Implements the CSCV procedure of Bailey, Borwein, Lopez de Prado & Zhu
(2015): split the ``T`` periods into ``n_blocks`` contiguous blocks; for
every way to assign half the blocks to an in-sample (IS) half and the
other half to the complementary out-of-sample (OOS) half
(:math:`\binom{n\_blocks}{n\_blocks / 2}` splits total), pick the config
that scores best on the IS half by ``metric``, then locate that same
config's OOS-half performance among *all* configs' OOS performances as a
relative rank :math:`r \in (0, 1)` (average-tie rank divided by
``n_configs + 1``, so the best OOS config sits close to 1 and the worst
close to 0). The rank logit is :math:`\lambda = \ln(r / (1 - r))`; ``pbo``
is the share of splits with :math:`\lambda \le 0`, i.e. where the
in-sample winner performs at or below the OOS median — a config search
that overfits systematically sends the IS winner to the bottom half OOS.
Parameters
----------
returns_panel : numpy.ndarray, shape (T, n_configs)

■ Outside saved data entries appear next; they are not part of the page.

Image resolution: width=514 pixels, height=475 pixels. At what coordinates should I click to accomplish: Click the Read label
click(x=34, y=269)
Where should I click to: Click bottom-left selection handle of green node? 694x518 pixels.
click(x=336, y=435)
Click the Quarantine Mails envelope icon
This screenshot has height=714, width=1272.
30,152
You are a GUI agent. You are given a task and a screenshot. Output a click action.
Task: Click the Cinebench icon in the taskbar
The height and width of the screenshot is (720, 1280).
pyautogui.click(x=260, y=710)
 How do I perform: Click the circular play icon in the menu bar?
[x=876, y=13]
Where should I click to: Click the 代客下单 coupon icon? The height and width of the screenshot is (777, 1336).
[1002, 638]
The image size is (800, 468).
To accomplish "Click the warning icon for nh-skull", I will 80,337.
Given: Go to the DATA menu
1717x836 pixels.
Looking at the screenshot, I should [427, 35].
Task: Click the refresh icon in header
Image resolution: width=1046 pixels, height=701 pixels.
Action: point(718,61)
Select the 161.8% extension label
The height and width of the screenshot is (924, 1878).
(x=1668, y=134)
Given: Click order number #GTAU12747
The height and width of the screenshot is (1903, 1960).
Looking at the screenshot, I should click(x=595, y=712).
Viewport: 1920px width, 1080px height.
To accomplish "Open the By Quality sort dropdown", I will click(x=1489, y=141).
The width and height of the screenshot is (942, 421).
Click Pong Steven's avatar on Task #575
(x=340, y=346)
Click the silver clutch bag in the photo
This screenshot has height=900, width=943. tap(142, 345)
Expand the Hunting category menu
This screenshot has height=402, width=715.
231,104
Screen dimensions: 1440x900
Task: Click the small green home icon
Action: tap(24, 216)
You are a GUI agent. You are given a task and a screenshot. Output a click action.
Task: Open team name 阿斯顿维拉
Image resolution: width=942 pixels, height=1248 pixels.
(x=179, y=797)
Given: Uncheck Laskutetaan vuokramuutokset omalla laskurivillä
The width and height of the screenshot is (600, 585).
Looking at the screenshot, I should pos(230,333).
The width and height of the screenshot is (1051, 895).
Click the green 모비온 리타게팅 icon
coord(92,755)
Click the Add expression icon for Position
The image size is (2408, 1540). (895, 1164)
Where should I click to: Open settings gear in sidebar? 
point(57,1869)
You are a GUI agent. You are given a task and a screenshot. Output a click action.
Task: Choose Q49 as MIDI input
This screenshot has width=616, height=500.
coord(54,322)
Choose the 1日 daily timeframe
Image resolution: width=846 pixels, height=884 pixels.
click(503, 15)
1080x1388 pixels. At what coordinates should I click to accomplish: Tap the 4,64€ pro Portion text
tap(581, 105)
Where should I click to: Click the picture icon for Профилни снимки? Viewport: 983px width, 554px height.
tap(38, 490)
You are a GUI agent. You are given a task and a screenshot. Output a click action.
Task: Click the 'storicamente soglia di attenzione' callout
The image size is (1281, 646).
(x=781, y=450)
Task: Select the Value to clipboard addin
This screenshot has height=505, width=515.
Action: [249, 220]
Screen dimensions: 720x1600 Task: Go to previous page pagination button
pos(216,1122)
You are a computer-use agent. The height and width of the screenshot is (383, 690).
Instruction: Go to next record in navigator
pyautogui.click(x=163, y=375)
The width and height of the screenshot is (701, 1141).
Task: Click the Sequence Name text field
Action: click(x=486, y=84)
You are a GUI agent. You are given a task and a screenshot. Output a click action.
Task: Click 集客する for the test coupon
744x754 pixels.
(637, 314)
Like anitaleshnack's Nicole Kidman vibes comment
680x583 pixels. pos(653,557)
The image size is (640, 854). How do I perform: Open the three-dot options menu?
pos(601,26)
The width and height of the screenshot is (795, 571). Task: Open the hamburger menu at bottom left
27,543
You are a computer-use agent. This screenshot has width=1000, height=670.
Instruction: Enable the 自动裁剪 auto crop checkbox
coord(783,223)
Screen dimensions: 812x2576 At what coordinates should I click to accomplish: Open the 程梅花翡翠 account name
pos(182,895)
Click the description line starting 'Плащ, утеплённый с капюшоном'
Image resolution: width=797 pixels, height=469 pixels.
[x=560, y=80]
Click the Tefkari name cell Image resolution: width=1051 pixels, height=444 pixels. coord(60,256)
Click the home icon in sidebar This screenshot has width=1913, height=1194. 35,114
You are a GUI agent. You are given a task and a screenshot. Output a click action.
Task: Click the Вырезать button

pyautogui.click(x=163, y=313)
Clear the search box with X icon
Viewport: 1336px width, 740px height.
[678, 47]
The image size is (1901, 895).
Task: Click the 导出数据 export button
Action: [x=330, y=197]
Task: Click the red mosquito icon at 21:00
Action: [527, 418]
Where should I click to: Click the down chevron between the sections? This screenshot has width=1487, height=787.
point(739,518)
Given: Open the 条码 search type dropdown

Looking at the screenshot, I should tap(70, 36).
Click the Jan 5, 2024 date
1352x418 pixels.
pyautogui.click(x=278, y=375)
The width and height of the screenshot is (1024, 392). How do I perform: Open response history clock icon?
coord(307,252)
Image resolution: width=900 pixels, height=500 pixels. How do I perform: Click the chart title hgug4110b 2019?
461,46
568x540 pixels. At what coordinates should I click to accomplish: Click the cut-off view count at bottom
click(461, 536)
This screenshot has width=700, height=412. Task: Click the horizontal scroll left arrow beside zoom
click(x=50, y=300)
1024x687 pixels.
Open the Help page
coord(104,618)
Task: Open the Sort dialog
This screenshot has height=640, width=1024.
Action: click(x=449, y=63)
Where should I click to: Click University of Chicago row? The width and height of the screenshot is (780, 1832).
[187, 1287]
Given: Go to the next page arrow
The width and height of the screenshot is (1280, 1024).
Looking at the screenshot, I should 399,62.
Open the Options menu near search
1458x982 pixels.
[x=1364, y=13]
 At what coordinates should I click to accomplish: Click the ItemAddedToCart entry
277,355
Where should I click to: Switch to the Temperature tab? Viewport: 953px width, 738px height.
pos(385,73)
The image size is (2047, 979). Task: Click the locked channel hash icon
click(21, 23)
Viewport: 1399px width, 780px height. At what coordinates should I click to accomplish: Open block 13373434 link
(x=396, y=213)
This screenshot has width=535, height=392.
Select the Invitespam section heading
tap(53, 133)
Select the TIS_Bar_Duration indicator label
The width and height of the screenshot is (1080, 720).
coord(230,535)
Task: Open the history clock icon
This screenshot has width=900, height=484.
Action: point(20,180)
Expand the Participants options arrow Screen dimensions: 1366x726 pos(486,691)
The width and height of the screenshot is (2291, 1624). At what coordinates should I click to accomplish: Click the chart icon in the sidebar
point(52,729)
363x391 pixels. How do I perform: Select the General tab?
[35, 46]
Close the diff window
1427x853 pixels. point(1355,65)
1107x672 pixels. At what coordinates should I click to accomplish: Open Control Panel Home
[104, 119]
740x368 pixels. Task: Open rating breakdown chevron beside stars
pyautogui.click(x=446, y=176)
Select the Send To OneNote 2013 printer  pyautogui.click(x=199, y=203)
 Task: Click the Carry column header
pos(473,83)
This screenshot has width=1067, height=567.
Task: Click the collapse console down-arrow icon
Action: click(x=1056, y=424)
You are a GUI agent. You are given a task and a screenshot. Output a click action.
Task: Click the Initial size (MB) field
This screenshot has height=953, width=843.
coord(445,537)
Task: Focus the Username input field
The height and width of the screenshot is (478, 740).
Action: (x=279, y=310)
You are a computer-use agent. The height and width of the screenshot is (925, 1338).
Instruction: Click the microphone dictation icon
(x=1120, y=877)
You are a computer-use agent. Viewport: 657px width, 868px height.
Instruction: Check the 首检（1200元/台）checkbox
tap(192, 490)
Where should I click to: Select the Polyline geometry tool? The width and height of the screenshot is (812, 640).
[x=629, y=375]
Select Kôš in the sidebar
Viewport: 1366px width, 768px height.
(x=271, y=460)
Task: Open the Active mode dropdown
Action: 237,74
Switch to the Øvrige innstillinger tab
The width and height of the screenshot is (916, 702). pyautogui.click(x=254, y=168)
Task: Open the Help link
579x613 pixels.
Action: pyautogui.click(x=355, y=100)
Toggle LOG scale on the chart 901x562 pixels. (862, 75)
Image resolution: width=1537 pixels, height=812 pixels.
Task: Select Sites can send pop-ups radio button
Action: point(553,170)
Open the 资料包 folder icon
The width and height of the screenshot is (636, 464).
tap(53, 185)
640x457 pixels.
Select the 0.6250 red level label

Per-period returns, one column per configuration tried (see
:func:`returns_panel` to build this from
:class:`~fynance.research.Experiment` runs).
n_blocks : int
Number of contiguous blocks to split ``T`` into. Must be even (a
balanced IS/OOS split) and no greater than 16 — beyond that
:math:`\binom{n\_blocks}{n\_blocks/2}` exceeds 12,870 splits.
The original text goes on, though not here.